14th August 2018

The EBA updates data used for the identification of G-SIIs

The European Banking Authority (EBA) has published 12 indicators and updated the underlying data from the 35 largest institutions in the EU, whose leverage ratio exposure measure exceeds EUR200bn.

This end-2017 data contributes to the internationally agreed basis on which a smaller subset of banks will be identified as global systemically important institutions (G-SIIs), following the Basel Committee on Banking Supervision (BCBS) and the Financial Stability Board (FSB) final assessments. The EBA, acting as a central data hub in the disclosure process, will update this data on a yearly basis and will provide a user-friendly platform to aggregate it across the EU.
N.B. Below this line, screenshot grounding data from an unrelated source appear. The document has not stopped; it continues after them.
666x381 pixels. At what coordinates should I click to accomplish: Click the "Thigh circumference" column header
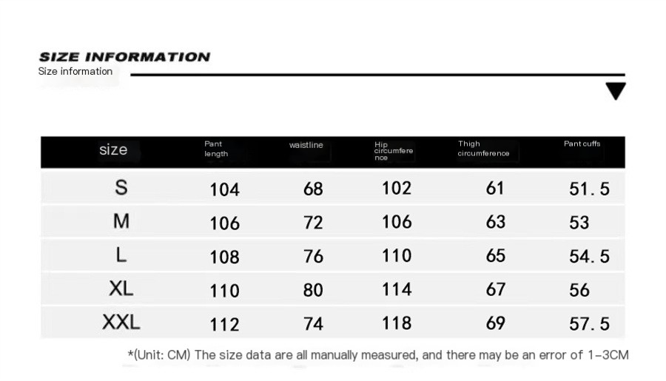[483, 149]
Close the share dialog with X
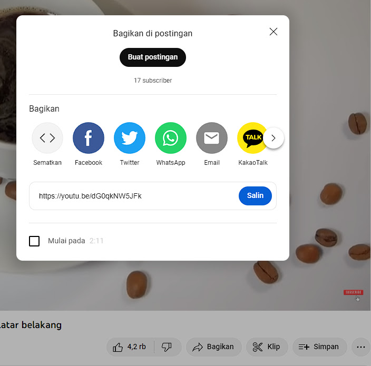The image size is (371, 366). 274,32
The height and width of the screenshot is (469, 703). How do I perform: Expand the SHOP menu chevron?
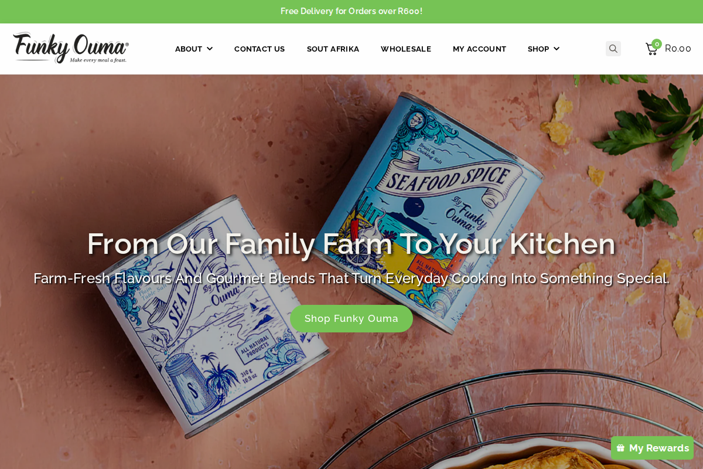click(x=557, y=49)
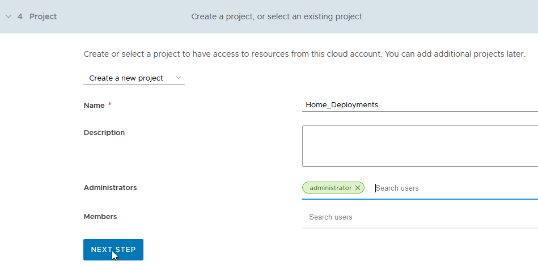Click the step number 4 in header
This screenshot has height=265, width=538.
click(20, 16)
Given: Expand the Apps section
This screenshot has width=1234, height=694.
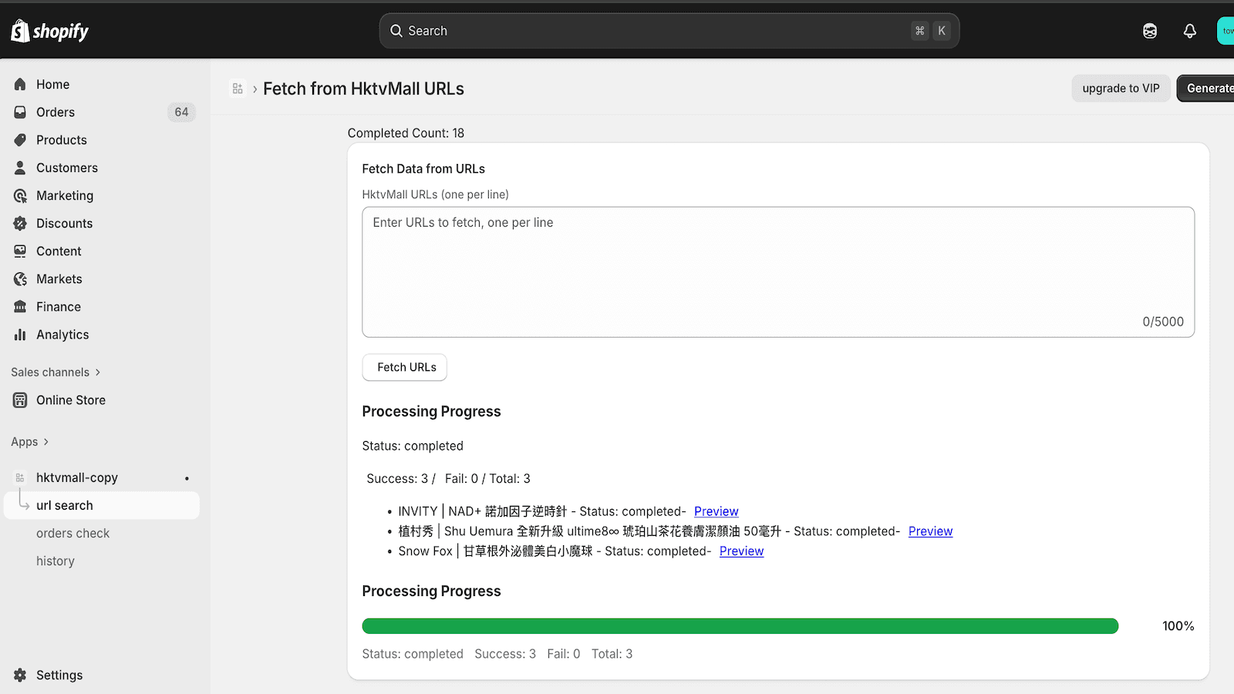Looking at the screenshot, I should click(30, 442).
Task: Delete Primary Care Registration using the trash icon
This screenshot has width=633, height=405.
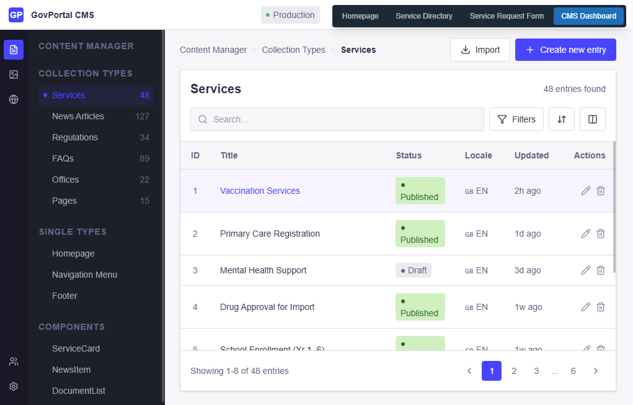Action: pyautogui.click(x=601, y=234)
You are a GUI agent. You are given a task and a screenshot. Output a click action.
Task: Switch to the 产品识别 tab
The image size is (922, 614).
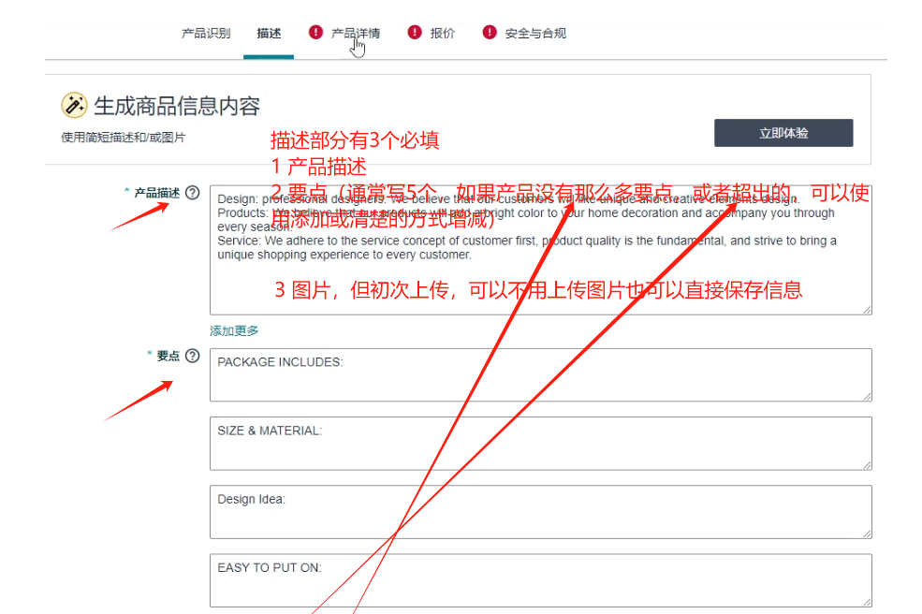tap(206, 31)
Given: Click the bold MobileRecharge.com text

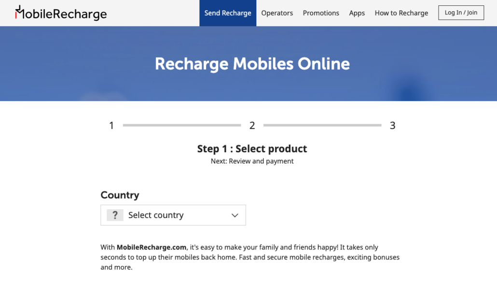Looking at the screenshot, I should (152, 247).
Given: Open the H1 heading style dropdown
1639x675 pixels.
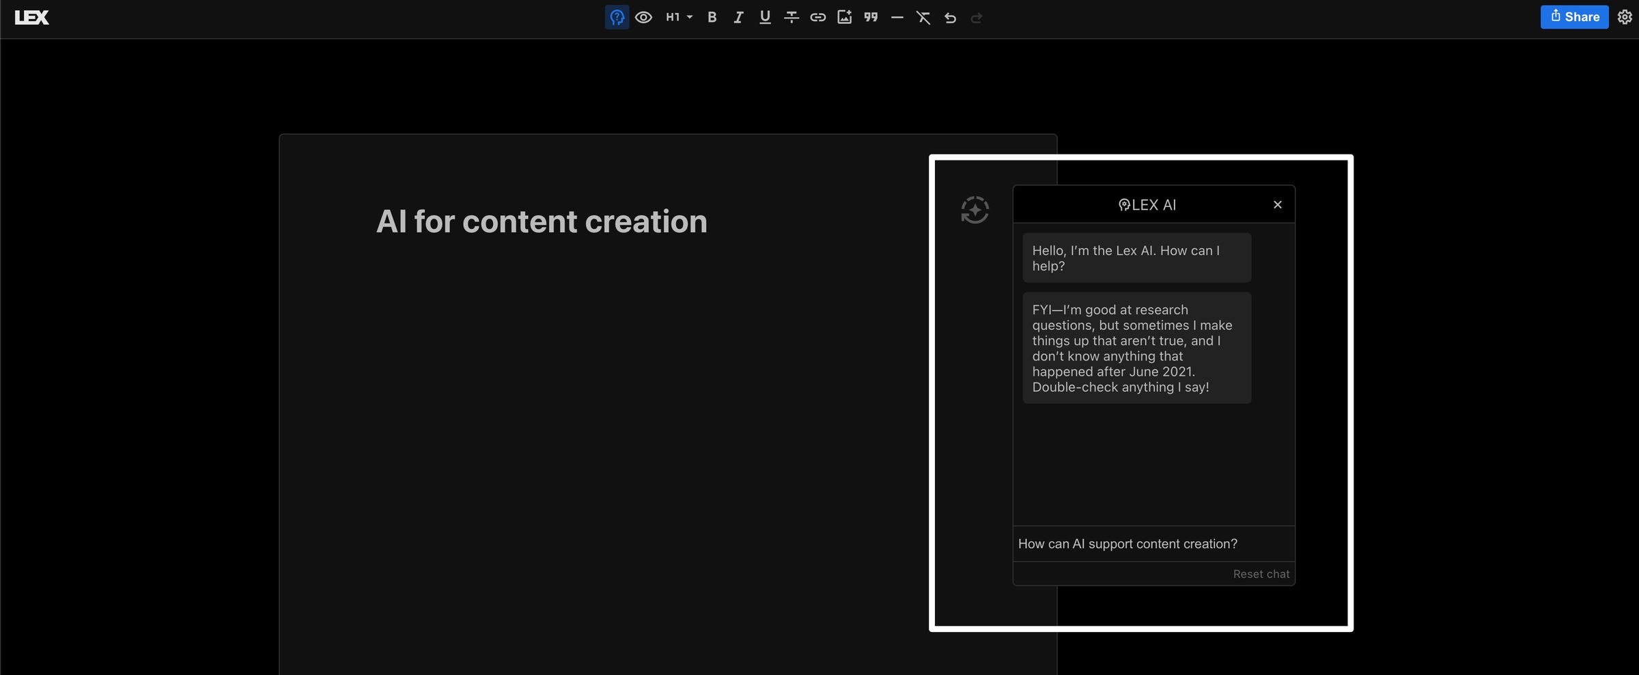Looking at the screenshot, I should coord(679,17).
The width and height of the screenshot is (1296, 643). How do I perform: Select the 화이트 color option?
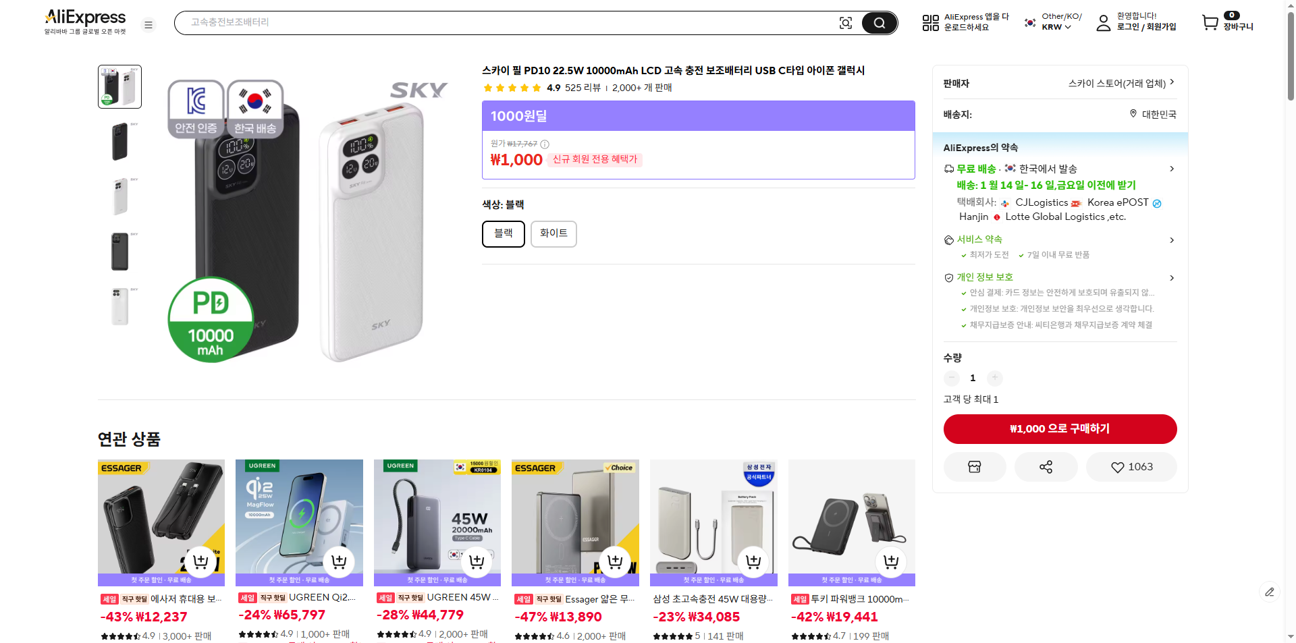554,233
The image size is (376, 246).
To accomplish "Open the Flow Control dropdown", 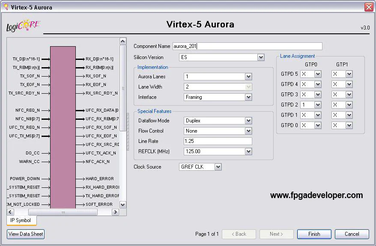I will tap(248, 131).
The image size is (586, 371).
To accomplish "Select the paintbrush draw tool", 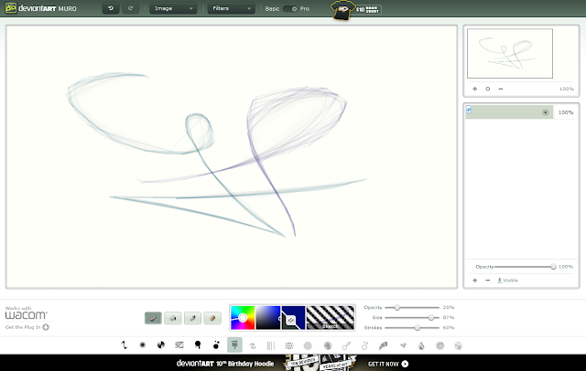I will tap(153, 318).
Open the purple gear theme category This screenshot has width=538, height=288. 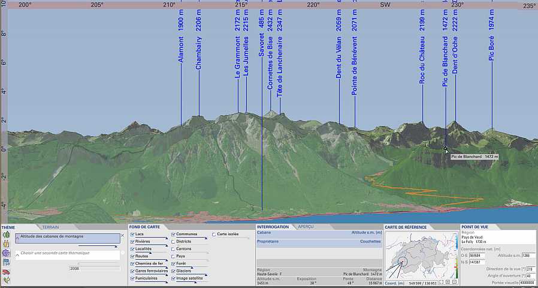tap(7, 253)
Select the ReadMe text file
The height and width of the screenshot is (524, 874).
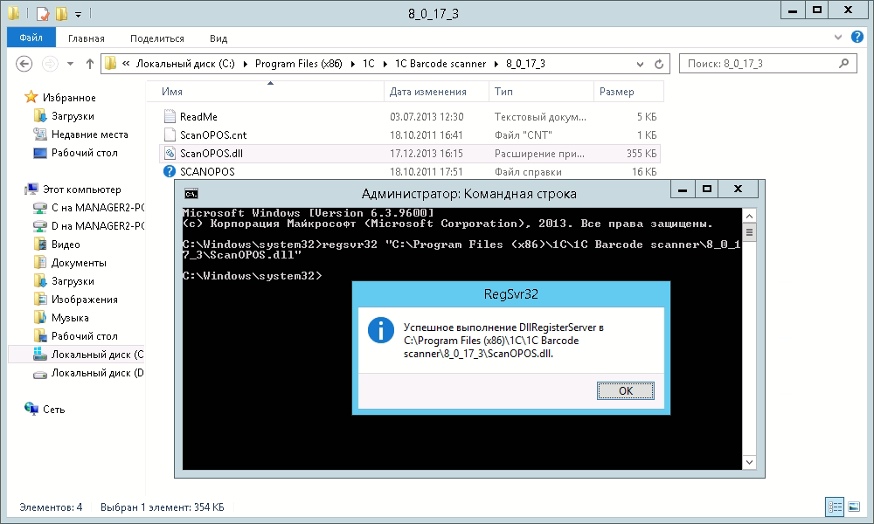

A stable sample of 33 institutions shows that aggregate values for level 3 assets decreased by 20% from end-2016 and by 39% from end-2014, while for assets under custody, the total amount increased by 7% from end-2016 and by 16% from end-2013. Intra financial system assets and liabilities both observed a decrease from end-2016, by 6% and 7% respectively. Total exposures for these 33 institutions, as measured for the leverage ratio, decreased by 1.1% and stood at EUR24.3trn at the end of 2017.

The EBA Implementing Technical Standards (ITS) and Guidelines on disclosure of G-SIIs define uniform requirements for disclosing the values used during the identification and scoring process of G-SIIs, in line with the internationally agreed standards developed by FSB and the BCBS. The identification of a G-SII, which leads to a higher capital requirement, falls under the responsibility of national competent authorities and is updated by 15th December every year.

The identification is based on the disclosure of global denominators and G-SIB exercise results, which are expected to be published by the BCBS and the FSB in November each year. The higher capital requirement will then apply after about one year from the publication by competent authorities of banks' scoring results, thus allowing institutions enough time to adjust to the new buffer requirement.